Is this analogy really applicable to the case in hand? First of all, in Asiedu Nketiah’s analogy, there would always be ‘one copy’ of these rotten oranges. Once the oranges are exchanged during the sale, they would be in the possession of the buyer. Hence the buyer ought to supply the rotten oranges in that instance. Is this the same as Polling Station Declaration Sheets, whose originals the EC hold and the political parties only hold duplicates? In this instance, the evidence can come from any of the parties if they have retained their copies. For the EC even, it is a statutory requirement for them to retain the records for a certain minimum time in anticipation of potential electoral disputes. Incidentally the same EC in their response refuted the NPP claims. How were they able to confidently do this, if not from the originals of the declaration sheets they hold? The EC would have had a bit of a case if it had requested the information ahead of filing their response.

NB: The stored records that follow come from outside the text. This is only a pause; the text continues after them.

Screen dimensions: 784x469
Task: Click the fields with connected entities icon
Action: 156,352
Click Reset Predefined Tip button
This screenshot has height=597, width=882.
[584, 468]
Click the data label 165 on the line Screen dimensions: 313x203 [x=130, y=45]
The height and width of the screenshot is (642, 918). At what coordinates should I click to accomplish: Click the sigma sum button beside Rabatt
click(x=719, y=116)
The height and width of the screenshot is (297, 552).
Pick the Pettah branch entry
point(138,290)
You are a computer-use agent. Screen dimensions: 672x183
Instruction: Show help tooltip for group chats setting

I think that one way of defending a case may be to tender any strong incontrovertible evidence that you hold to counter that of the accuser and fear nothing that the accuser might bring against you. What I mean here is that if the EC has the originals of the declarations, and believes that nothing as alleged happened, it can tender them during the trial to back its stance, irrespective of what the Petitioners may bring. I concede the fact that it is their right also to ask the accuser to prove, but is there not a time for evidence to be exchanged between all parties during the pre-trial stage?

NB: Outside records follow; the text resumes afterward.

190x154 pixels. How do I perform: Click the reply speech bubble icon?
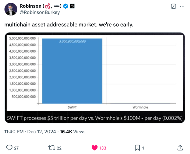pyautogui.click(x=9, y=148)
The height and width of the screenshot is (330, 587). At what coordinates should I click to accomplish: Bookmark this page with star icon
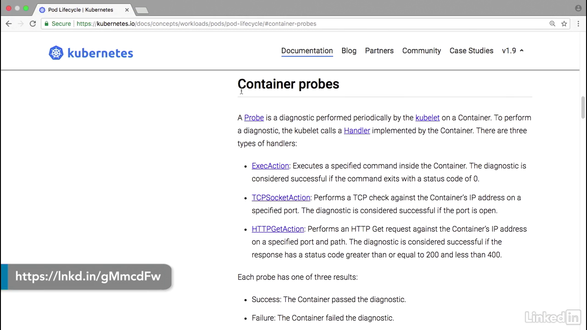coord(564,24)
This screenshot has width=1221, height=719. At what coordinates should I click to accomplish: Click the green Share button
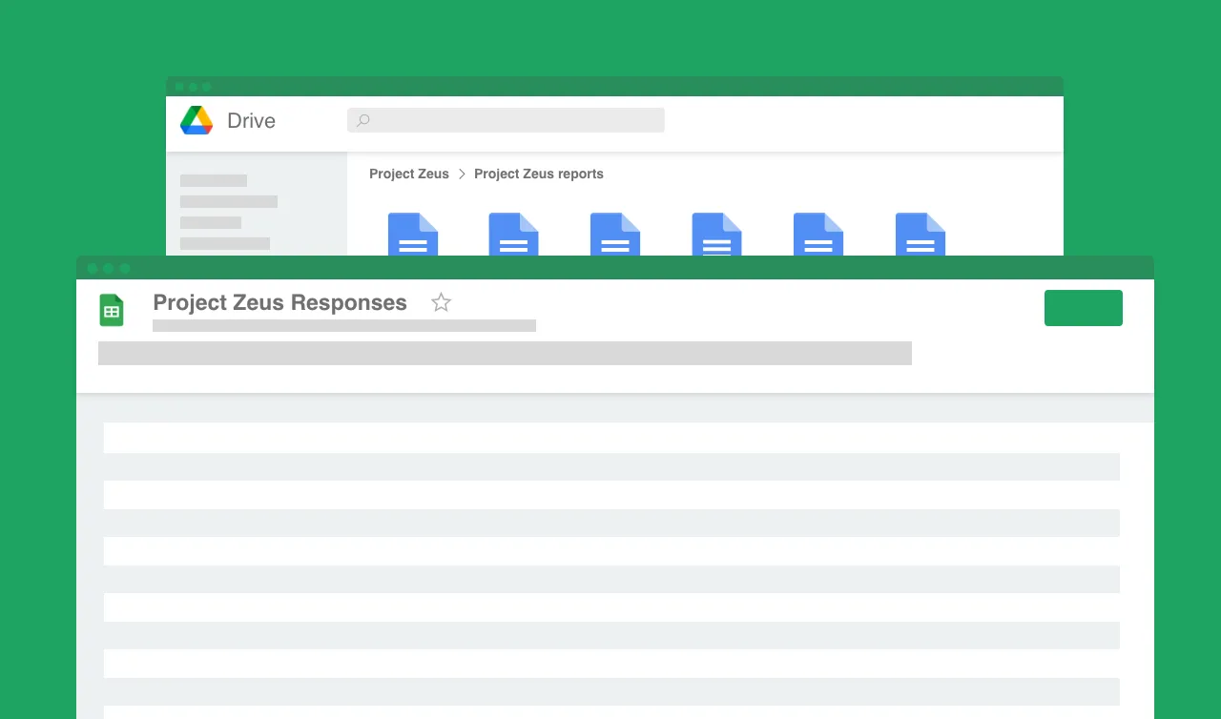pyautogui.click(x=1084, y=307)
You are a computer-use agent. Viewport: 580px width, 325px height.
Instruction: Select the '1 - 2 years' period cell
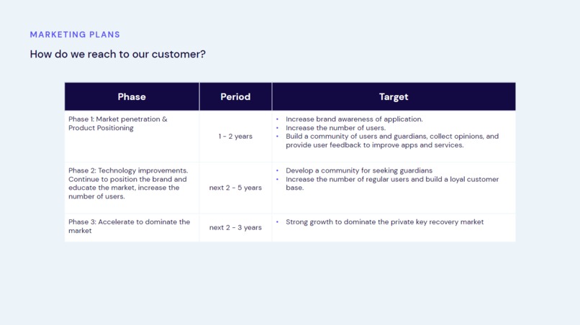point(235,137)
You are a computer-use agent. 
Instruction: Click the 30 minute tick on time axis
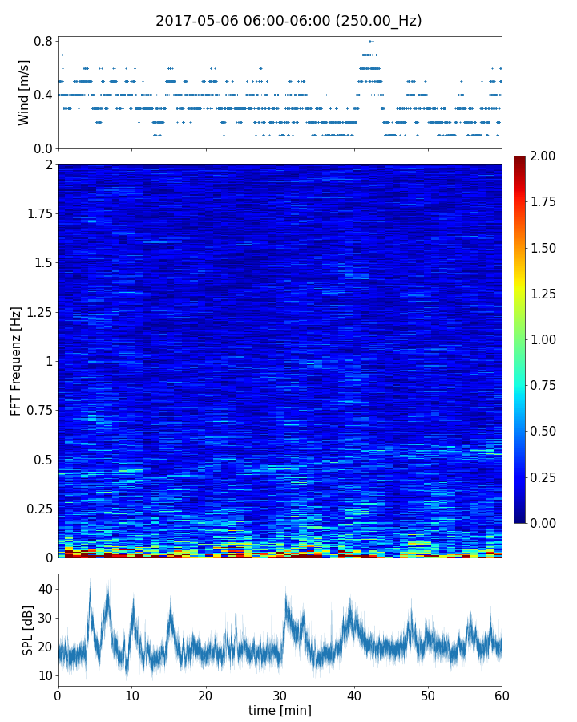(x=280, y=694)
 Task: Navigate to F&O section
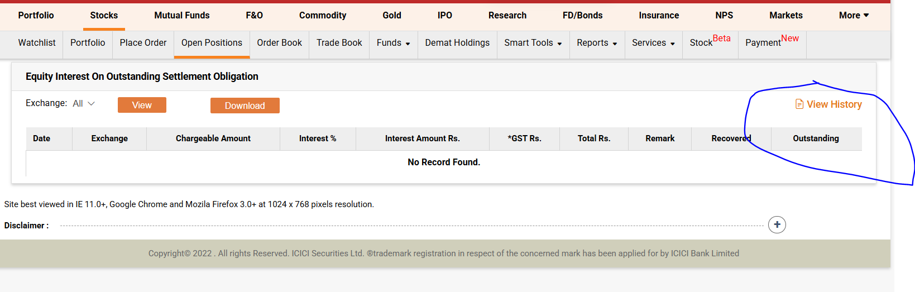click(254, 16)

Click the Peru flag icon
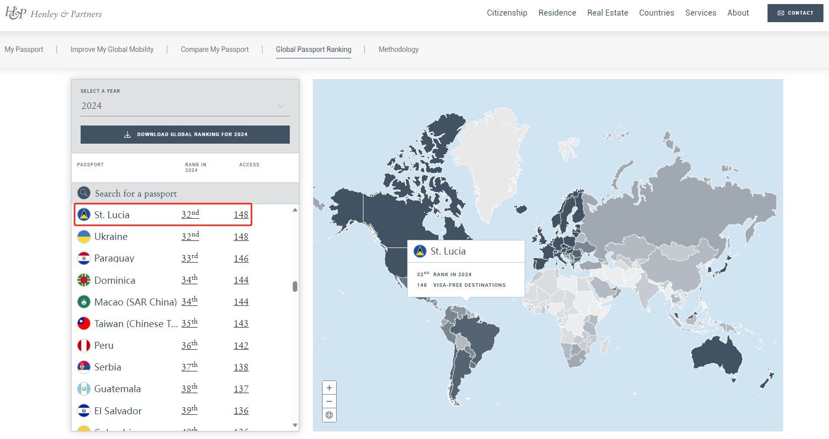(x=84, y=345)
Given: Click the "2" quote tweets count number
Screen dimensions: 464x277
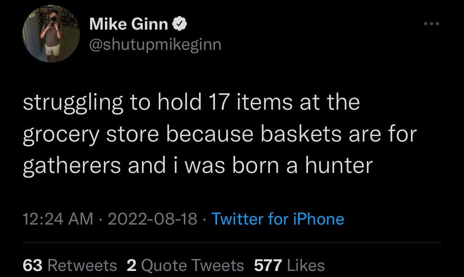Looking at the screenshot, I should click(131, 265).
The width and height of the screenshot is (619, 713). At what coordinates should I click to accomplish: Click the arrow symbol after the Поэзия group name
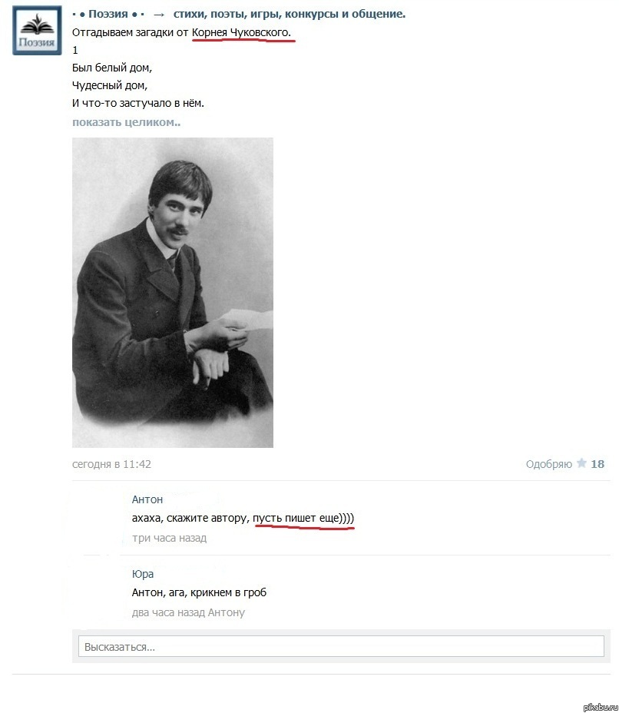(159, 15)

I have never been involved in a court case in Ghana before but I have once been a Respondent in a case in the UK. During that trial, the advice I received from my legal representatives was to address the other side’s issues as briefly as I could through an affidavit without necessarily given much away. However, the trial Judge ordered us to jointly prepare what they term a ‘trial bundle’ in which each side had to put the evidence on which it was going to rely. We were ordered to let each side and the Court have a copy of this bundle two days before the trial. The Plaintiff’s representatives had the responsibility of putting together the bundle and in the days leading to the trial, all that happened between us was to agree on the numbering of the contents and our side forwarding copies of our evidence. This happened without our side seeing all the evidence of the other side. It was only after the bundle had been filed at the court that we saw fully what they were going to rely on and it was at very short notice indeed. However, since our counter evidence was strong, we prevailed in the said matter. Are trial procedures different in Ghana such that the Supreme Court, in the interest of fairness, cannot ask all the parties to file their evidence at a set time and date for them to be exchanged? It is still intriguing as to how the Supreme Court Justices will rule on this one.

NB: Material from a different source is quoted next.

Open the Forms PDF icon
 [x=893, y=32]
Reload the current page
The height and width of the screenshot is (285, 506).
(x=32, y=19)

Coming back to the subject of the article, General Mosquito ought to search for a better analogy next time. I will suggest one that I thought of and maybe readers can also join in. Suppose I borrowed money from someone and that someone wrote a receipt to cover that amount. He gave me and some other witnesses around at the time duplicates of the receipt and kept the original. If later the amount borrowed is in dispute, and to avoid any opportunity for evidence tampering, would it be wrong for me to ask that we each bring our receipts (i.e. the original and the duplicate) at the same time before an adjudicating third party? I do not think I would be wrong in this regard but what do you think?
More interesting times ahead in Ghana! I pray to God that it all ends peacefully.